Kiwari, rezim internasional berhasil mengikat kampus untuk menggerakkan sendi-sendi pendidikannya ke arah internasional. Setidaknya, program-program semacam kelas internasional ataupun visi-misi institusional di UGM semuanya rata kanan internasional.
Tak heran jika UGM menggencarkan begitu banyak program internasionalnya. Dalam dokumen Renstra UGM 2022–2027 saja tertulis,
“Kebijakan Tridharma pada periode 2022–2027 diarahkan pada upaya mewujudkan UGM sebagai universitas kelas dunia yang unggul, inovatif, inklusif, dan berakuntabilitas sosial” (Renstra UGM 2022–2027, 14).
Perguruan tinggi dilingkupi hegemoni internasionalisasi. Bahkan, rencana strategis UGM pun mengerahkan Tridharma Perguruan Tinggi pada penciptaan universitas kelas dunia. Kiat internasionalisasi ini dibombardir ke seluruh aspek di perguruan tinggi.

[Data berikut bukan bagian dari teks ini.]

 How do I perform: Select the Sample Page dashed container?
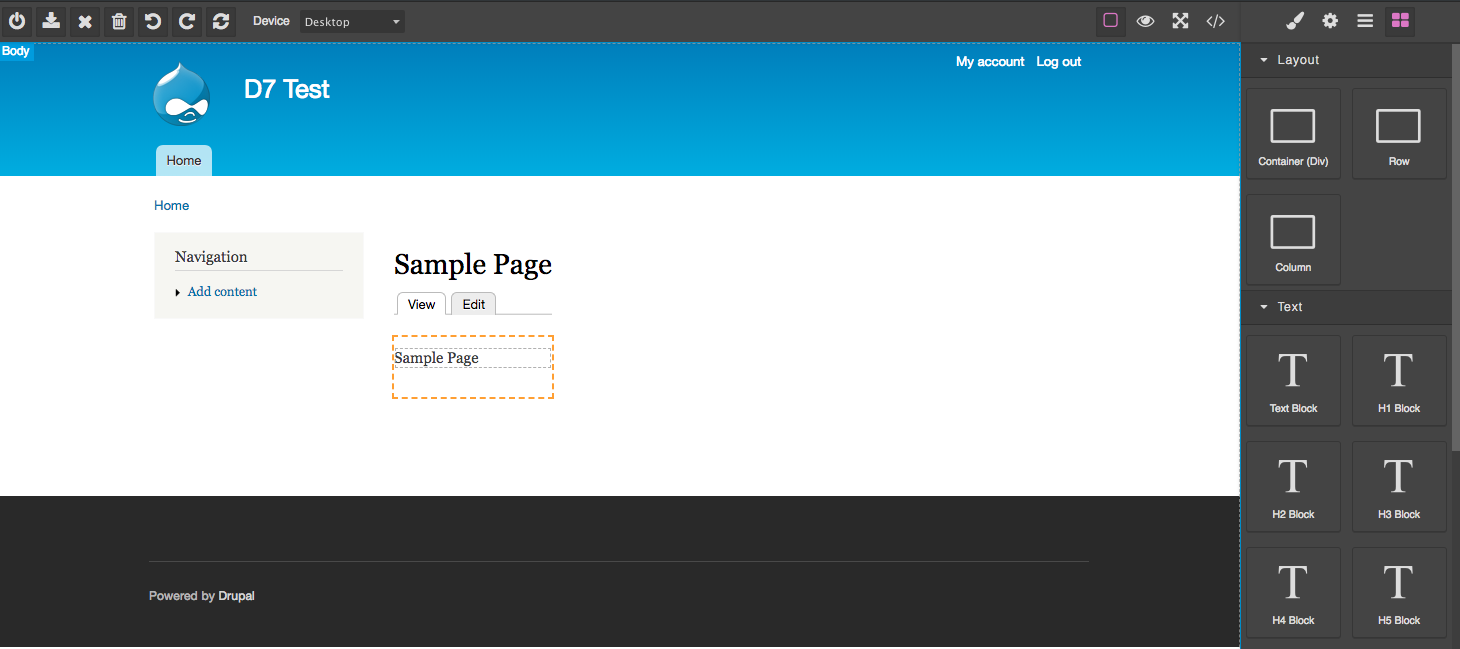[x=472, y=367]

Dari Kelas-Kelas Internasional
Di UGM, kelas International Undergraduate Program (IUP) diperbanyak setiap tahunnya. Sejak tahun 2011 hingga sekarang, total terdapat 16 program studi IUP yang dibuka oleh UGM. Program IUP dideskripsikan sebagai program unggulan yang mewajibkan mahasiswanya untuk memperoleh international exposure ‘eksistensi di kancah internasional’ selama menempuh pendidikan. Seleksi program ini pun dilakukan terpisah dari seleksi jalur reguler dengan melalui seleksi nasional, SNPB, dan seleksi mandiri. Biaya per semester yang dibebankan kepada mahasiswa IUP pun berbeda dengan metode subsidi silang kepada kelompok mahasiswa reguler.
Di samping itu, selektivitas jalur IUP juga terhitung lebih rendah daripada jalur reguler. Misalnya, program studi Manajemen reguler memiliki tingkat selektivitas 1,5% pada jalur SBMPTN 2022, sedangkan program IUP-nya memiliki tingkat selektivitas 16,7%. Selain itu, jumlah biaya kuliah rata-rata untuk tiap program studi internasional juga lebih mahal, yakni sebesar 30 juta rupiah yang berlaku untuk setiap mahasiswa IUP.
Kebijakan kelas IUP UGM mencerminkan dua hal. Pertama, terdapat langkah nyata UGM untuk memperlebar potensi masuk pendidikan tinggi bagi siapa pun yang siap membayar biaya kuliah lebih tinggi. Melalui skema ini, mahasiswa berperan menjadi konsumen pendidikan berorientasi global. Kedua, kewajiban international exposure yang ada di program IUP merupakan langkah UGM untuk mendongkrak ranking institusi secara internasional. Jumlah fakultas dengan program internasional merupakan salah satu kriteria penilaian dari daftar pemeringkatan tingkat dunia tersebut. Dalam hal ini, mahasiswa IUP menjadi produk UGM untuk menggenjot pamor kampus di mata publik internasional, seperti QS World Rankings.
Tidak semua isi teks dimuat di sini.